At Inter-Personal level - It is important to have messages that address HIV related stigma showing real people affected, be it videos or still pictures. Something that people can relate to eg, a pastor supporting a congregant after an HIV diagnosis.

At Organizational level - Healthcare providers have often been cited by PLWH as sources of stigma.  Programs for training healthcare workers should address culturally specific stigma drivers, including personal fears of infection, prejudice towards vulnerable groups, and misconceptions or lack of knowledge about HIV transmission, prevention, treatment and universal precautions. Programs also should address how the effect of stigma, discrimination, breaches of confidentiality and negative attitudes can negatively impact patients’ lives, health, and ability to follow treatment regimens.

Biomedical and behavioral approaches to HIV prevention, such as PrEP, routine HIV testing, starting treatment soon after diagnosis (test and treat), and treatment for PLWH to viral suppression, have been successful in the UK and several countries in reducing new HIV infections and improving the life and health of PLWH.
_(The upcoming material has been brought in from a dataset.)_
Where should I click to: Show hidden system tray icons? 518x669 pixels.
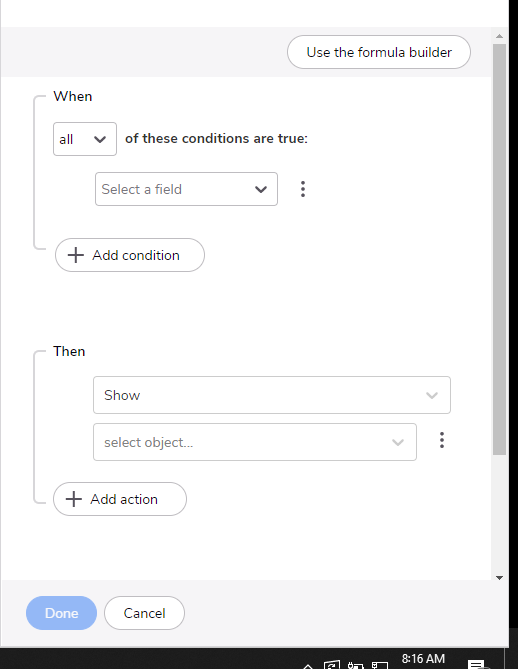308,666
However, HIV stigma and discrimination can greatly impact the success of these interventions. Stigma surrounding PrEP use, including assumptions about promiscuity, can negatively affect PrEP access and uptake. Assumptions and prejudice among healthcare workers may result in drug users, young adults, women and other marginalized populations not being offered either PrEP or HIV testing.
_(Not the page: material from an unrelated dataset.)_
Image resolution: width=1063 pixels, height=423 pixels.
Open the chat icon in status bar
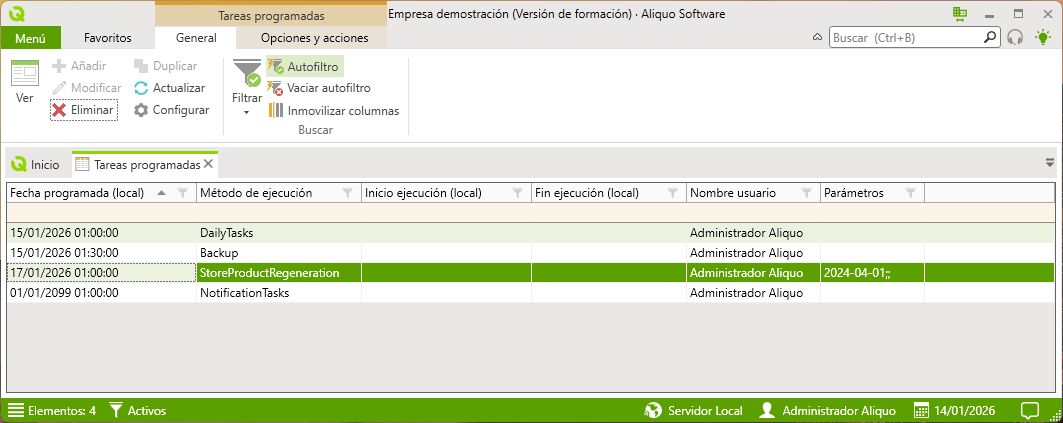pyautogui.click(x=1029, y=410)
At Community level – it is time we started normalizing HIV in our communities. As Nelson Mandela stated, we need to make it considered a normal illness just like TB, like diabetes.  This means GPs should be offering an HIV test to new patients who register with their clinic. At every primary care point of contact HIV should be addressed. This will normalize it and reduce stigma in the communities. PLHIV are real people—mothers, fathers, friends, brothers, sisters, sons, daughters, partners, wives, husbands, and co-workers.

At Policy level - decriminalizing the passing on of HIV, especially unknowingly, should be re-examined so that a better environment is put in place so that people are not afraid of disclosing.